§ **PROBLEM REQUIREMENTS**
Starting with the line that contains "Used Barbados Stamps (969, 1462)" and stopping after the line that contains "Barbados Stamps (954, 553)", copy the entries below exactly. Include nothing else.

(Pixel coordinate grounding data)
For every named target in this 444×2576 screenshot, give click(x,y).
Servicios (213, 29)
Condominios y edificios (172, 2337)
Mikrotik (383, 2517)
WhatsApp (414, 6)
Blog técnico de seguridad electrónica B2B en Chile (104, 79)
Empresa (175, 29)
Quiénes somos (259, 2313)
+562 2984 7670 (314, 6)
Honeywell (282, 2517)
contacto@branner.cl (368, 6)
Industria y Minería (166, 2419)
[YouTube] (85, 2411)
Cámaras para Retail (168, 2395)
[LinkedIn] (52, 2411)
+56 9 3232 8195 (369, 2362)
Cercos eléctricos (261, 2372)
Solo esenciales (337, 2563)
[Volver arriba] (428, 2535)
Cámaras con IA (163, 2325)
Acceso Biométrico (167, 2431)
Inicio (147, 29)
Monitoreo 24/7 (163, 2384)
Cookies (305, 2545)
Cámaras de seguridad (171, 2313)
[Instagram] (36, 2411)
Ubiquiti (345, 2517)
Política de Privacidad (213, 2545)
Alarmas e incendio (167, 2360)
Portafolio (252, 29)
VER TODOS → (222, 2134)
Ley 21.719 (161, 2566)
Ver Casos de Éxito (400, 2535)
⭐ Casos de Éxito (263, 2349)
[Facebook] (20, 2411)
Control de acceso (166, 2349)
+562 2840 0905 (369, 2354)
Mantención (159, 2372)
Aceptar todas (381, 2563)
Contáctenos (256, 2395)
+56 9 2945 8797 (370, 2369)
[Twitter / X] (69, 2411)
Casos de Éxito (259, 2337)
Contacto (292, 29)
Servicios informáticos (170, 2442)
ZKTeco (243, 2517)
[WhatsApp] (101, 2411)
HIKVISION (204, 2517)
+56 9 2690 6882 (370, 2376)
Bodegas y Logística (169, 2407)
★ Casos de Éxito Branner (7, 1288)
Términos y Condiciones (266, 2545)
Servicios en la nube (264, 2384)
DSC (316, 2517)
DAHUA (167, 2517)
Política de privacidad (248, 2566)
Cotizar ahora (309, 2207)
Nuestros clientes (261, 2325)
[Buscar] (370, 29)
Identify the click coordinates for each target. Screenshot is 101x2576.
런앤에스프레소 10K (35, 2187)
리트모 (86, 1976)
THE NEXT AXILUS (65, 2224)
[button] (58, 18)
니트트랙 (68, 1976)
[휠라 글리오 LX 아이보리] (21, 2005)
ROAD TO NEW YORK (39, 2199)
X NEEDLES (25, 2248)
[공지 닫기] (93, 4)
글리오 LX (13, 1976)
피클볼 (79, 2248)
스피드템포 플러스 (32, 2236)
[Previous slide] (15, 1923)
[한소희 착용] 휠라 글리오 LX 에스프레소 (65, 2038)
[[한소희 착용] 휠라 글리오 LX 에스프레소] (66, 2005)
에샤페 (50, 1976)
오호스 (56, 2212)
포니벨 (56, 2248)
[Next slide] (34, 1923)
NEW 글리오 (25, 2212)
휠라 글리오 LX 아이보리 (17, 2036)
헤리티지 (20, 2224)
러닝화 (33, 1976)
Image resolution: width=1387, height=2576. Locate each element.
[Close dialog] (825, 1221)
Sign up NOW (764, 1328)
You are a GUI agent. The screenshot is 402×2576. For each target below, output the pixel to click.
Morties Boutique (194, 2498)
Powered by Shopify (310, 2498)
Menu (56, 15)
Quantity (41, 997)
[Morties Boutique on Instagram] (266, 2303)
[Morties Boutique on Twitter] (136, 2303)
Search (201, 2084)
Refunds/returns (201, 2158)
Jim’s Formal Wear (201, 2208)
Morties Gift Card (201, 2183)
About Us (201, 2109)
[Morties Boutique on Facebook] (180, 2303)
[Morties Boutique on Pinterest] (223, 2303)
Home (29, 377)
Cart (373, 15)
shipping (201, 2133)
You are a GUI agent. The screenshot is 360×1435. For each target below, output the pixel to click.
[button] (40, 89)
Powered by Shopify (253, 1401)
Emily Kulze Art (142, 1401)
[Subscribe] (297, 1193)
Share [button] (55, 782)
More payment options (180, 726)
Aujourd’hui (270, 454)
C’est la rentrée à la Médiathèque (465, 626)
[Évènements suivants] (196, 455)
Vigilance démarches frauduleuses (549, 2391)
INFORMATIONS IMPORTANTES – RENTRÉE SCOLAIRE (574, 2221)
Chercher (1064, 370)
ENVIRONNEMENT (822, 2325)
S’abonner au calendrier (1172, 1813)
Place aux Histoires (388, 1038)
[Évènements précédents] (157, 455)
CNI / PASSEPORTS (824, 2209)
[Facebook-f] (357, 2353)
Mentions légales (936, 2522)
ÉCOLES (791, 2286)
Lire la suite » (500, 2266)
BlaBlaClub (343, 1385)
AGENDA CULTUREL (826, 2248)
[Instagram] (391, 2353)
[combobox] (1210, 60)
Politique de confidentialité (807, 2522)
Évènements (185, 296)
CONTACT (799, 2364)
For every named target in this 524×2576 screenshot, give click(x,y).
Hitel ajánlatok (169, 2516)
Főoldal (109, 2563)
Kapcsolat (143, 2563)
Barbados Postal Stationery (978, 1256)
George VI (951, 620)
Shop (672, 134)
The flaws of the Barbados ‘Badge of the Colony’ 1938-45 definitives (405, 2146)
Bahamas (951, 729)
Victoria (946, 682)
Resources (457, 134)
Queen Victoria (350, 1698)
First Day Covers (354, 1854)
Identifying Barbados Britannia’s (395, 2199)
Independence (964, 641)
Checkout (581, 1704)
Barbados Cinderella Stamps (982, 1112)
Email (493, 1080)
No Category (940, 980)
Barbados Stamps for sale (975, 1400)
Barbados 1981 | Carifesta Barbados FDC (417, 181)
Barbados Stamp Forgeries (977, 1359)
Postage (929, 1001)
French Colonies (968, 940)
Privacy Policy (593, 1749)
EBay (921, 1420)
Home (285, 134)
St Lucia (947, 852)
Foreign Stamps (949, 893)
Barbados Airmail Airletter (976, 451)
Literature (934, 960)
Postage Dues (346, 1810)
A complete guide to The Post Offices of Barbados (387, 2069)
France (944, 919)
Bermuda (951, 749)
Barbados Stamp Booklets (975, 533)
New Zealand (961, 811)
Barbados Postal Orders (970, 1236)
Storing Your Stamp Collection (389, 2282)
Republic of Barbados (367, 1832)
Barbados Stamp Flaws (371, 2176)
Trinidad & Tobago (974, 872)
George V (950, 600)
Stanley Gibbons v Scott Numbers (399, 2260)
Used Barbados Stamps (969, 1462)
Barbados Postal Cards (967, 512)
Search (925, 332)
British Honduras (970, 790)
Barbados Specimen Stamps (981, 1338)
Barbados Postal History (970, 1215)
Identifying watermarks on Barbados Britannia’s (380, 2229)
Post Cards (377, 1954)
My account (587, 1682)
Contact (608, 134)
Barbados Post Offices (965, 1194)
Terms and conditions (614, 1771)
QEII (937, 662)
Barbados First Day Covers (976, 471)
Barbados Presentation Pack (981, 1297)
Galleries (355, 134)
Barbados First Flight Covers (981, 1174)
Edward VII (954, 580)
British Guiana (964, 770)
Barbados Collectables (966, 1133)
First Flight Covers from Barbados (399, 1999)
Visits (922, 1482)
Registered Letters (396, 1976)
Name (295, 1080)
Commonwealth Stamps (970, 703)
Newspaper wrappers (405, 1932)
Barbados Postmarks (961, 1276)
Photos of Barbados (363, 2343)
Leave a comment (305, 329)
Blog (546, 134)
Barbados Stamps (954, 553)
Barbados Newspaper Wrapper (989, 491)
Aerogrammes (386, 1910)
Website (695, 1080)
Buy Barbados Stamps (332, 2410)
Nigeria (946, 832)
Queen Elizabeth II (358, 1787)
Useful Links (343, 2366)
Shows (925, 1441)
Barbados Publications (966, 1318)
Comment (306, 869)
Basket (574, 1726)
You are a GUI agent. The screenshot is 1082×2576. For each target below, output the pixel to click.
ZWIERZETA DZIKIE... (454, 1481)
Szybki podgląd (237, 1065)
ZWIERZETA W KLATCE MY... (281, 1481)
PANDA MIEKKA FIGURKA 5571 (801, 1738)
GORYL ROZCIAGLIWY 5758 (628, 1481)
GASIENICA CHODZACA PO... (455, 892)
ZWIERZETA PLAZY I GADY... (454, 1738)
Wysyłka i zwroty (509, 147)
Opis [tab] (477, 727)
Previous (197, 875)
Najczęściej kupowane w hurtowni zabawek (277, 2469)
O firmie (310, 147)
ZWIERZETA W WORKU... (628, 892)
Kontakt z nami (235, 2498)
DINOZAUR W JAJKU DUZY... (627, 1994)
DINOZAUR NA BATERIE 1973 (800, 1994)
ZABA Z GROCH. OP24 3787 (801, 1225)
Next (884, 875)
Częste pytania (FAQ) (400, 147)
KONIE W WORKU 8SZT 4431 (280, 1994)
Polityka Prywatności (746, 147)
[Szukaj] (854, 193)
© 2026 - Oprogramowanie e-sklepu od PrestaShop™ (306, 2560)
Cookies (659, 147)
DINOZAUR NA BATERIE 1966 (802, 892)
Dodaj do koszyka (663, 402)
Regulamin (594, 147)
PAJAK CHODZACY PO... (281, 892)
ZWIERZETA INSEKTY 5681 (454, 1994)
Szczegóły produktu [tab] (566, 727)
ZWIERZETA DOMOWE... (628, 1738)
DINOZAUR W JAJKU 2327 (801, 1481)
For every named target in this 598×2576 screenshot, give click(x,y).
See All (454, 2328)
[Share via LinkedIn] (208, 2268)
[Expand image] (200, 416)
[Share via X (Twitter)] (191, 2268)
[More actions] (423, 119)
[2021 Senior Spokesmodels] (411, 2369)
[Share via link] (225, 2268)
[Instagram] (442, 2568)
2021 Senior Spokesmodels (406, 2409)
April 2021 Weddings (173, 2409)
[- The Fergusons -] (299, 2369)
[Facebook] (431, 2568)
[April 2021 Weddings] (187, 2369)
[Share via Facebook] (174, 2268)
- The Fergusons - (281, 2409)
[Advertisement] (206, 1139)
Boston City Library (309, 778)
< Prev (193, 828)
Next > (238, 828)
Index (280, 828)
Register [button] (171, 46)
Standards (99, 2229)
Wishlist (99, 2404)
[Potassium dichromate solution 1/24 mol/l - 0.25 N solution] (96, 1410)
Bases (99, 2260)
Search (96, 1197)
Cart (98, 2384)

§ **SOLUTION**
Used Barbados Stamps (969, 1462)
Barbados Postal Cards (967, 512)
Search (925, 332)
British Honduras (970, 790)
Barbados Specimen Stamps (981, 1338)
Barbados Postal History (970, 1215)
Identifying watermarks on Barbados Britannia’s (380, 2229)
Post Cards (377, 1954)
My account (587, 1682)
Contact (608, 134)
Barbados Post Offices (965, 1194)
Terms and conditions (614, 1771)
QEII (937, 662)
Barbados First Day Covers (976, 471)
Barbados Presentation Pack (981, 1297)
Galleries (355, 134)
Barbados First Flight Covers (981, 1174)
Edward VII (954, 580)
British Guiana (964, 770)
Barbados Collectables (966, 1133)
First Flight Covers from Barbados (399, 1999)
Visits (922, 1482)
Registered Letters (396, 1976)
Name (295, 1080)
Commonwealth Stamps (970, 703)
Newspaper wrappers (405, 1932)
Barbados Postmarks (961, 1276)
Photos of Barbados (363, 2343)
Leave a comment (305, 329)
Blog (546, 134)
Barbados Stamps (954, 553)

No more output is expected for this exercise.